TTS

MOSS-TTS Shows Local RVQ Conditioning Can Beat Delay Modeling

MOSS-TTS is a fully discrete text-to-speech system: text and prompt audio are serialized into language-model inputs, the model predicts audio codec tokens autoregressively, and a neural codec decoder turns those tokens back into waveform. In the Diffio map of modern TTS systems, that places it in the discrete codec-LM family, where the generated object is not a mel frame or a continuous latent but a matrix of codec tokens.

The MOSS comparison is internal: the report evaluates an 8B delay-pattern generator and a 1.7B Local Transformer under the same tokenizer and pretraining recipe. The comparison is not parameter matched, so it does not isolate causal RVQ depth from every local-module difference.
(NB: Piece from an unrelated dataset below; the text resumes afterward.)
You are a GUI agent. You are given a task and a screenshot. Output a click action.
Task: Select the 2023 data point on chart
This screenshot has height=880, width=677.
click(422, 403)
It shows that in this released comparison, the smaller local architecture outperformed the larger delay backbone on the reported cloning metrics.

Low frame rate shifts modeling cost to RVQ depth

MOSS-Audio-Tokenizer makes long context possible by using a low frame rate and multiple RVQ layers per frame. It encodes 24 kHz audio at 12.5 frames per second.

Each frame contains 32 residual vector quantization (RVQ) layers. RVQ means the first codebook quantizes a coarse approximation, the next codebook quantizes what the first missed, and later codebooks keep refining the residual.

The report's final pretraining phase measures context in backbone time steps rather than scalar codec decisions. At 12.5 frame steps per second, its 64k-step training window covers about 85 minutes of audio before text, prompt tokens, and the delay model's 31-step edge overhead. The remaining modeling problem is the 32 ordered decisions attached to every frame.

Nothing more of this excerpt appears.